Me di cuenta de que el tema de la publicidad les estaba haciendo cambiar de opinión.

—Les garantizo —dije— que sus ocupaciones actuales les parecerán unas vacaciones comparadas con el trabajo que tendrán si insisten en lo de la lista negra. Para empezar, se ha organizado una manifestación masiva para mañana, frente a las oficinas de la AAU en Nueva York. Los chicos se han puesto en contacto con los medios de comunicación y éstos se han mostrado muy interesados.

—Dios mío —exclamó Steinbock.

—Y mañana vendrá aquí un grupo de gente que pretende boicotear la convención —añadió John—. Los tres chicos también estarán aquí. Los periódicos más importantes y dos cadenas de televisión tienen previsto enviar a alguien.

Los vasos de vino estaban vacíos. Nos dimos cuenta de que la inquietud aumentaba en sus expresiones. Piquetes, manifestaciones, demandas…, todo aquello le recordaba a la AAU las manifestaciones negras de 1967 en Madison Square Garden, en contra de la política racista del New York Athletic Club.

—¿Qué clase de gente viene a boicotearnos? —preguntó Reel.

—Gays —dijo John lentamente—. Cuatro autocares llenos, creo. Gente de la Mattachine Society de Nueva York, de la Alianza de Activistas Gay, de Jóvenes Gay…

Observamos sus rostros detenidamente, mientras ellos trataban de imaginarse a un montón de homosexuales boicoteando la convención de la AAU.

—¿Es posible desconvocarla? —dijo Reel.

—Claro —respondió John alegremente.

—En otras palabras —dije—, antes de que nos marchemos de aquí, ustedes nos mostrarán el borrador final de un contra memorando en el que se levante la prohibición.

Mañana, en la convención, distribuirán ese memorando. No habrá ninguna manifestación.

Haremos como si no ocurriera nada y la publicidad será mínima.

—¿Pueden garantizarnos que no habrá publicidad? —preguntó Steinbock.

—No controlamos a la prensa —repuse—, así que no podemos garantizarles nada. Pero, como he dicho antes, no iremos por ahí buscando publicidad.

—De acuerdo —dijo Mel—, redactaré ahora mismo el borrador del memorando y lo revisaremos.

—En otras palabras, si Billy envía su solicitud al campeonato nacional de cross, será aceptada.

—Por supuesto —respondió Steinbock. Sacó unas cuantas hojas de papel y se puso a escribir aplicadamente.

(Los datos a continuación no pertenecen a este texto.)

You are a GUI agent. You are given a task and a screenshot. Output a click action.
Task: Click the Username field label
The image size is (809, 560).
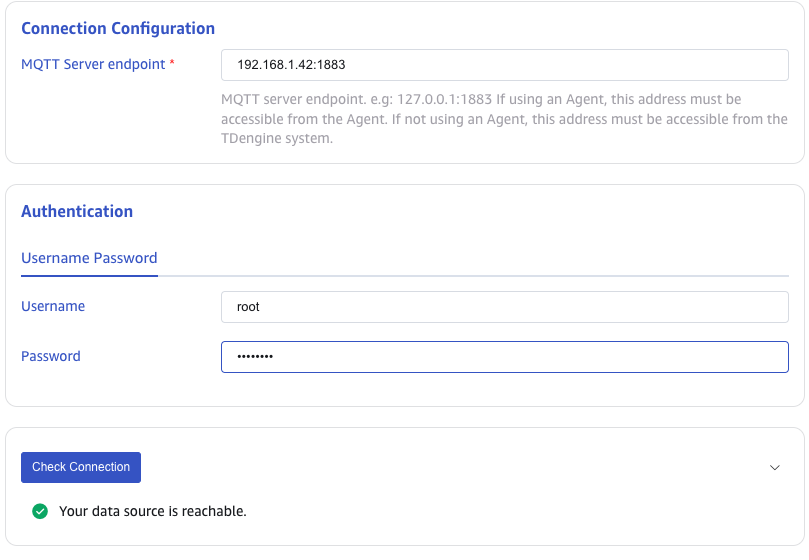click(x=53, y=306)
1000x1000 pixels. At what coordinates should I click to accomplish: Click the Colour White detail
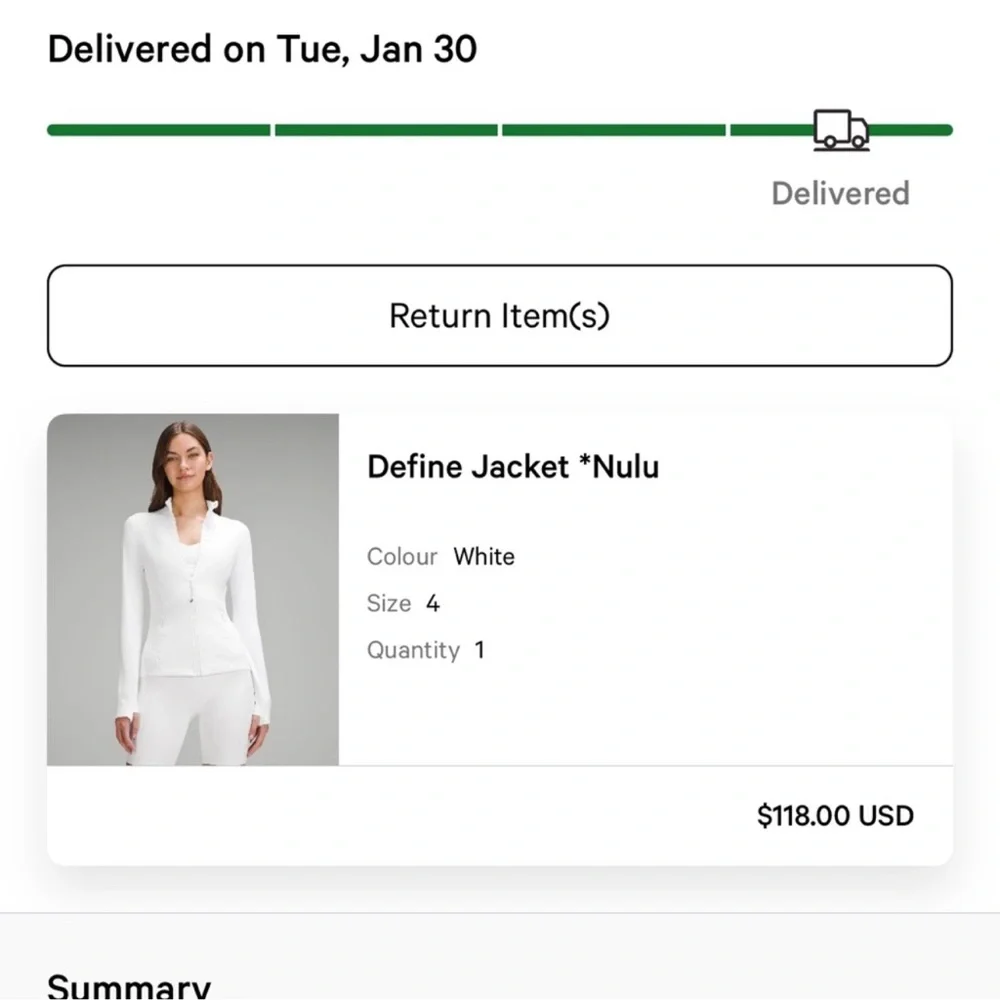[x=440, y=556]
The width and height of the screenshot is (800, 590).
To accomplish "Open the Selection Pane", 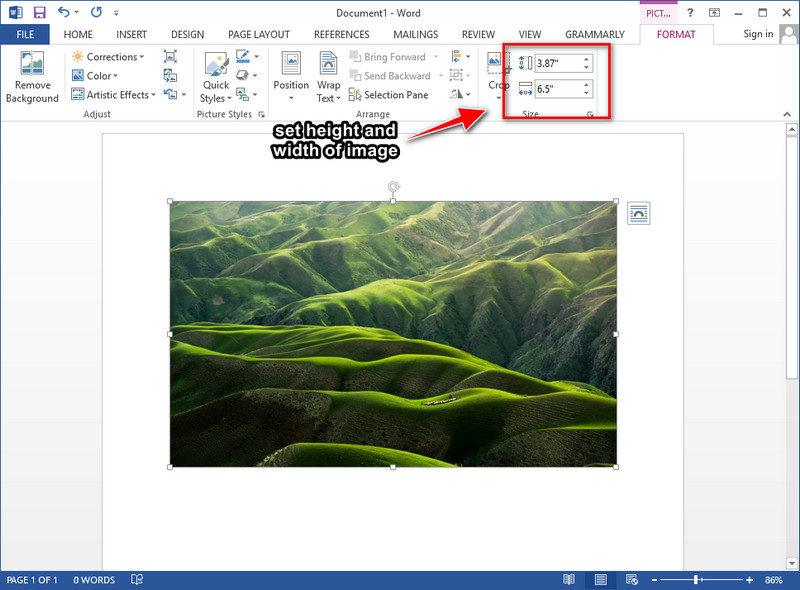I will click(x=389, y=95).
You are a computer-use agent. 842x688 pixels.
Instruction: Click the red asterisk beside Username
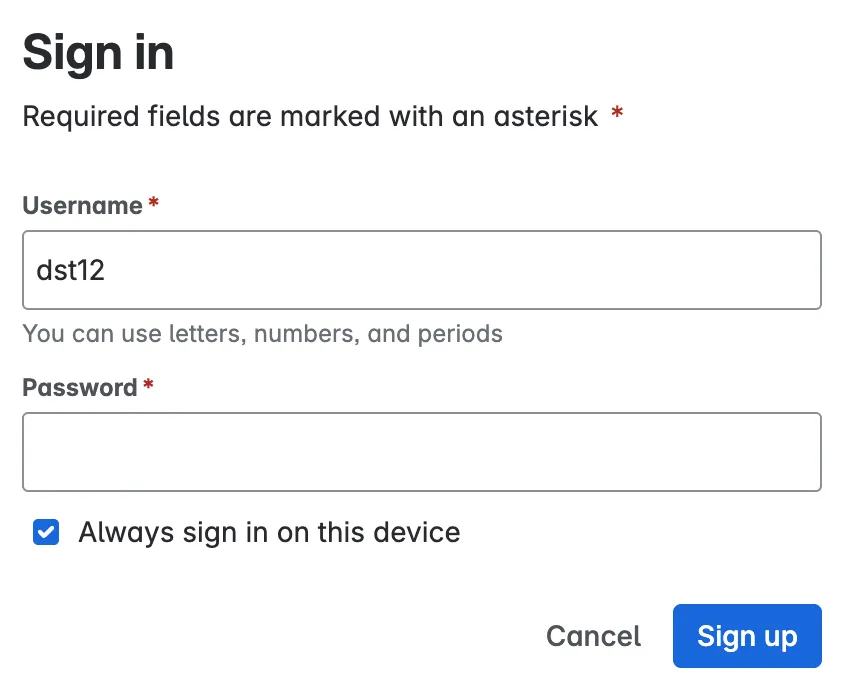(154, 205)
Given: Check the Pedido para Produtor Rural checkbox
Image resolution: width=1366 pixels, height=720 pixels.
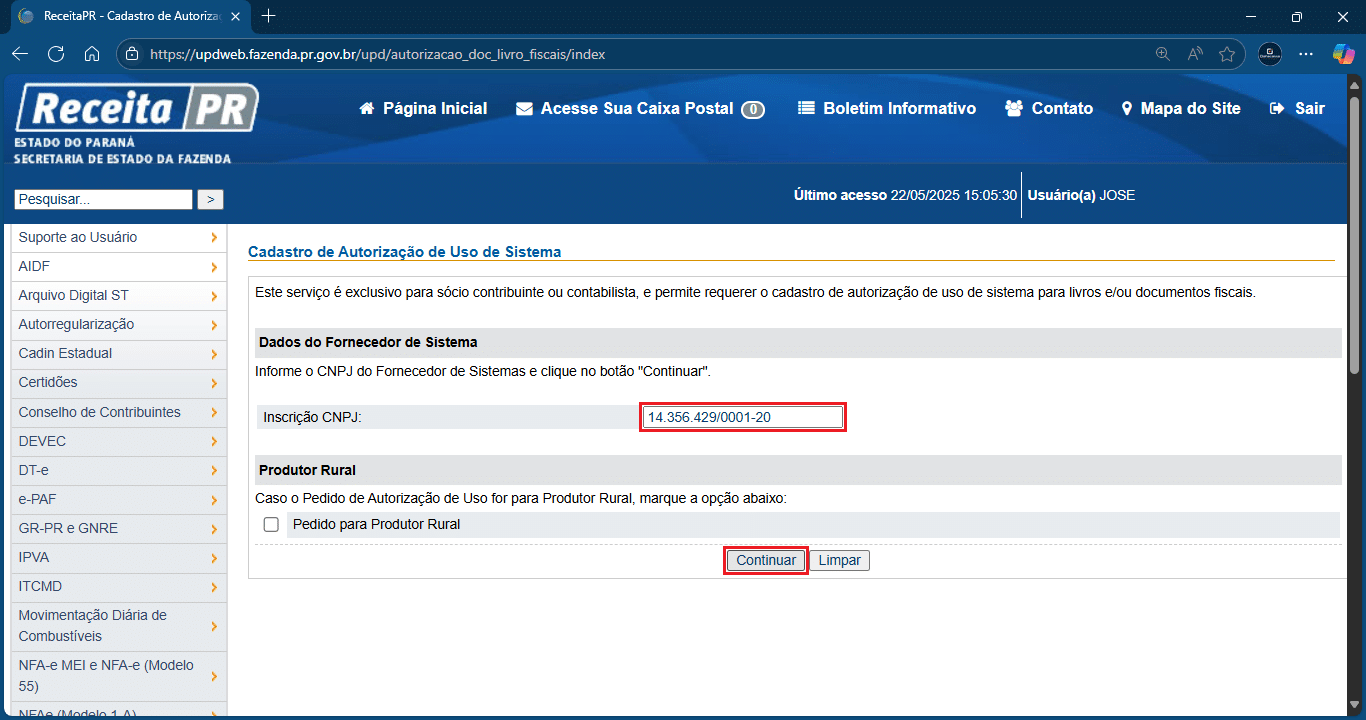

No sentí demasiada alegría mientras estaba allí sentado, mirando cómo escribía Steinbock. Habíamos conseguido una tregua, pero yo sabía —y Steinbock también— que ahora había más motivos que nunca para utilizar el verdadero reglamento y poner zancadillas a los chicos. Por eso había cedido tan rápidamente, tan generosamente. ¿Para qué correr el riesgo de enfrontarse a problemas legales? Si esperaba un poco, los chicos caerían igualmente en sus manos.

En noviembre, Billy ganó el campeonato nacional de cross y aquel mismo mes los cazadores abatieron a tiros al primero de mis pájaros. Jacques y yo estábamos una noche sentados frente a la chimenea de mi salón, cuando él me anunció que dejaba el atletismo durante un tiempo.